Il termine multiculturalismo è sorto in Canada alla fine degli anni Sessanta del Novecento, quando i franco-canadesi, che sono minoranza nel Paese ma la maggioranza nella regione del Quebec, iniziarono quella che fu definita una "rivoluzione silenziosa". Uno degli obiettivi fondamentali fu la richiesta del bilinguismo nelle istituzioni statali e il biculturalismo nell'insegnamento scolastico, ossia un curriculum autonomo e diverso rispetto a quello degli anglo-canadesi. Nel caso del Canada siamo in presenza di una richiesta da parte dei francofoni di una radicale autonomia fra le due comunità, ossia di una rinegoziazione delle condizioni di convivenza in cui la minoranza francofona coesiste con quella inglese in una condizione, di fatto, di separatezza. (Va sottolineato il fatto che siano stati proprio i francofoni a sollevare per primi il problema; essi hanno mantenuto un forte legame con la tradizione culturale della Francia che oggi è all'avanguardia, in Europa, nella difesa del laicismo e della laicità della scuola pubblica).
Nel 1971, per la prima volta, il governo Trudeau ha adottato ufficialmente una politica multiculturalista, legittimando le richieste avanzate dai gruppi minoritari interni allo Stato-nazione che chiedevano una integrale autonomia. In conclusione, in Canada la lotta tra francofoni è riuscita a modificare profondamente la struttura stessa di quella società imponendo il multiculturalismo. Non più, dunque, solo un dialogo fra due culture diverse di cui una è dominante all'interno dello stesso Stato, ma l'autonomia completa delle due culture, considerate sì componenti essenziali, ma con proprie specificità e identità espresse dalla loro diversa storia.
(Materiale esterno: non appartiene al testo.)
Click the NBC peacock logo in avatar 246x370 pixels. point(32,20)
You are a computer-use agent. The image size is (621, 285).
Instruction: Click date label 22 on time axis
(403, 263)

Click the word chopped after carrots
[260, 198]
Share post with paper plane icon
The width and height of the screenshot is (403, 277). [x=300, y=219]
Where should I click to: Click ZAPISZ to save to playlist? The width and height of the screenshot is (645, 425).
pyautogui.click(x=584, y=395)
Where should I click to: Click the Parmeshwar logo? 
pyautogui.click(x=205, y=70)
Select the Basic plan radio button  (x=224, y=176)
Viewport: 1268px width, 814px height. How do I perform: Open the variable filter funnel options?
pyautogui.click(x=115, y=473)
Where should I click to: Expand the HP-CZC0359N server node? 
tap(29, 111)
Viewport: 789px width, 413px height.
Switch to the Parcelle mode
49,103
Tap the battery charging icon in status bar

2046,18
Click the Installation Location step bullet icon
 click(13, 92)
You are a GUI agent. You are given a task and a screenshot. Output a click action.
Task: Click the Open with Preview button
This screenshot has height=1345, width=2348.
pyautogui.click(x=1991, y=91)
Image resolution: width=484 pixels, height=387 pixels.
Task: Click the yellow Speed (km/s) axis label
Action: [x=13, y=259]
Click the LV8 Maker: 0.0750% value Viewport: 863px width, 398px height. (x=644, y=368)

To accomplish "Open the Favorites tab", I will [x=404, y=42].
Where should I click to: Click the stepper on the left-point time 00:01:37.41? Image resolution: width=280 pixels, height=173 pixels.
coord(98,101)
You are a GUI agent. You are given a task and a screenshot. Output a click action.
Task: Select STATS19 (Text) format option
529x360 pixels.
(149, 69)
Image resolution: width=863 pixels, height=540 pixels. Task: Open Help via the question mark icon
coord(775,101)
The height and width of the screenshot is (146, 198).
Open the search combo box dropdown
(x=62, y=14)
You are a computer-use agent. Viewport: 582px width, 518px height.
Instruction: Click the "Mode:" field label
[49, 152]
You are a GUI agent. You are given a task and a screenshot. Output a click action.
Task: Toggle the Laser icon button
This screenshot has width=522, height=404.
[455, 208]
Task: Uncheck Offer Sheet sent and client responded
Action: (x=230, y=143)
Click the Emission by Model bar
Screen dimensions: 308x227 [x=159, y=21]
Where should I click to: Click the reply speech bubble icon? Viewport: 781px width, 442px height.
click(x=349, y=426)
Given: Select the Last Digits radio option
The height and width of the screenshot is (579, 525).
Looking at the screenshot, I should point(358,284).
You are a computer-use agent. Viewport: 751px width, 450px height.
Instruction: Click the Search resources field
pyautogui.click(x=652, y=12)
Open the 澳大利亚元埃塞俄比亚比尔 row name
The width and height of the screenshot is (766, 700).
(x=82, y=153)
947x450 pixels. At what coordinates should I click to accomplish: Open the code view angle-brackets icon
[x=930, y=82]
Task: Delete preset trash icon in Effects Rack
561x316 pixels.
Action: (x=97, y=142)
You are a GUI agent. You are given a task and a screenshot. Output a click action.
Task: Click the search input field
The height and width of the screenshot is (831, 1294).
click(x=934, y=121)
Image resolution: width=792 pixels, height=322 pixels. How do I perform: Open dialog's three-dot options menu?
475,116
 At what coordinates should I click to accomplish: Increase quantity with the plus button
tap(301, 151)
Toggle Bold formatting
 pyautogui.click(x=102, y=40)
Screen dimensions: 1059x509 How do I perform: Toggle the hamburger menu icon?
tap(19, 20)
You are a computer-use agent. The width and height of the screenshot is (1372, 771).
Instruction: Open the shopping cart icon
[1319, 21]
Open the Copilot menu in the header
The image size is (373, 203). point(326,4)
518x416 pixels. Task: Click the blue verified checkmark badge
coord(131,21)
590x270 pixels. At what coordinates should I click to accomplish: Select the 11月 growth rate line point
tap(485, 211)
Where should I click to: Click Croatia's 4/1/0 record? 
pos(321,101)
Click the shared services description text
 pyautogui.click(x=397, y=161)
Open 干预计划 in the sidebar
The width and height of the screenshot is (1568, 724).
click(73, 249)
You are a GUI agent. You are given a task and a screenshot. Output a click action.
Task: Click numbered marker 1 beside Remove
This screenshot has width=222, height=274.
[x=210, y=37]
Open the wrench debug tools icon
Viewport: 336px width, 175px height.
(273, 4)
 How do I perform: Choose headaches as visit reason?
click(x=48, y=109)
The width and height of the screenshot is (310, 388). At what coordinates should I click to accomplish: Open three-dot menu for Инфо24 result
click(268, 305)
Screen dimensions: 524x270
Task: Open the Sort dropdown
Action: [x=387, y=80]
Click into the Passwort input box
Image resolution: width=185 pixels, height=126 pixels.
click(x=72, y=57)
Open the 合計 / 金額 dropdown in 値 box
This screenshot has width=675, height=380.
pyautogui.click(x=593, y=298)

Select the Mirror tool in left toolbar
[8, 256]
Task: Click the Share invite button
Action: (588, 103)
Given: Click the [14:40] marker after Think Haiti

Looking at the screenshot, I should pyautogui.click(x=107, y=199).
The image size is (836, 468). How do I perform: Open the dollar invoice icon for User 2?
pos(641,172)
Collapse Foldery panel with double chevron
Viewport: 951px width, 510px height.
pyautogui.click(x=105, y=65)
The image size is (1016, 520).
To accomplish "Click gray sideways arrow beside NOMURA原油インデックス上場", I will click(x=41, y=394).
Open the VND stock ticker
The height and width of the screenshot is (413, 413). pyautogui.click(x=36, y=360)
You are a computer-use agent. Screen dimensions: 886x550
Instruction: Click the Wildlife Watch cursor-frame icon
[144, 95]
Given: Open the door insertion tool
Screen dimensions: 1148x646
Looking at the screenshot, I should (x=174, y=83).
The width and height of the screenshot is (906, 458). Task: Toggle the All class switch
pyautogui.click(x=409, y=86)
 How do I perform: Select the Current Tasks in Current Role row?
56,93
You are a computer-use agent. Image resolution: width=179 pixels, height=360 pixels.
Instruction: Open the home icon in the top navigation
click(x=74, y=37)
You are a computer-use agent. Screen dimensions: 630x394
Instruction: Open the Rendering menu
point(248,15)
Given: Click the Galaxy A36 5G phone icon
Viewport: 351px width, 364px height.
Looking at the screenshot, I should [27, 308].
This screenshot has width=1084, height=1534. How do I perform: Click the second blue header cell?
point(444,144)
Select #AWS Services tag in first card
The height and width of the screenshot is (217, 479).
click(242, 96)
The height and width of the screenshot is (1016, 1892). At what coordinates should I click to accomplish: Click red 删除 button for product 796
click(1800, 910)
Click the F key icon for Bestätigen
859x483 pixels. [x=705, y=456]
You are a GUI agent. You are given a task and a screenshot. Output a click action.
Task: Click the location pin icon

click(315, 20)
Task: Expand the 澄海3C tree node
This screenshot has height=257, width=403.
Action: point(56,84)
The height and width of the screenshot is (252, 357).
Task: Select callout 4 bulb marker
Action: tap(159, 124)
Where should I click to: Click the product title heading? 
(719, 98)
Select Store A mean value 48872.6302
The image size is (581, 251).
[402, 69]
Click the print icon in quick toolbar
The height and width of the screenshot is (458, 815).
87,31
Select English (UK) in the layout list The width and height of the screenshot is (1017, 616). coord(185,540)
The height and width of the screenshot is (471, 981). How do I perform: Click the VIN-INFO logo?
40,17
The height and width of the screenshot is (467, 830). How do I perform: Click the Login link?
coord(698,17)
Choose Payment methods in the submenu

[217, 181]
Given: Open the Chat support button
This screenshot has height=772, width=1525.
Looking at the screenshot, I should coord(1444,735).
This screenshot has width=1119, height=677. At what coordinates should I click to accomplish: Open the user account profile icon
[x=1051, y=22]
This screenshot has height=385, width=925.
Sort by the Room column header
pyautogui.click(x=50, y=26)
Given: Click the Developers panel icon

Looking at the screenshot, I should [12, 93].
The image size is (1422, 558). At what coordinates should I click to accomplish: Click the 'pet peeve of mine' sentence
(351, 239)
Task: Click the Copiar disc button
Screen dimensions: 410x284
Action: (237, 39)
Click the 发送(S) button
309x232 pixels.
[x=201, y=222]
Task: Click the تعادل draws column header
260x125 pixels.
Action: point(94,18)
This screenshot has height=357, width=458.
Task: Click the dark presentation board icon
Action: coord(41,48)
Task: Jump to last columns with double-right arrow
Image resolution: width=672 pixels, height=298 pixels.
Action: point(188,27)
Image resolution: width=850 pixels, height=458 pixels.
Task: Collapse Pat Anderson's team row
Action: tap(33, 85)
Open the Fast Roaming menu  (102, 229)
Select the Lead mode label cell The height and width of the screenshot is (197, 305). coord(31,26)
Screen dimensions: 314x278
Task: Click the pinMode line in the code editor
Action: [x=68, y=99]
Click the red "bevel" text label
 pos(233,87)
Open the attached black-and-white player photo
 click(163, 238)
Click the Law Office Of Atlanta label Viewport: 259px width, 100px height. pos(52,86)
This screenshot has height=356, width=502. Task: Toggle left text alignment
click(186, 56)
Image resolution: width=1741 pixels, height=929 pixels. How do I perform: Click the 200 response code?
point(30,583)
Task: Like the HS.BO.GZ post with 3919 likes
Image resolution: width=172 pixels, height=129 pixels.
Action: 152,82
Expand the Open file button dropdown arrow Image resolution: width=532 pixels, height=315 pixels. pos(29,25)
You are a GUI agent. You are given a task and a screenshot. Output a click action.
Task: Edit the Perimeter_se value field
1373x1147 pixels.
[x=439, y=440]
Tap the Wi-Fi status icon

In altri casi, come in Australia e in Svezia, il multiculturalismo ha ispirato una linea politica tendente ad assicurare la coesione sociale senza la pretesa di una omologazione culturale fra i diversi gruppi culturali ed etnici, ma riconoscendo e difendendo le pratiche culturali delle minoranze, superando così varie forme pre-esistenti di discriminazione.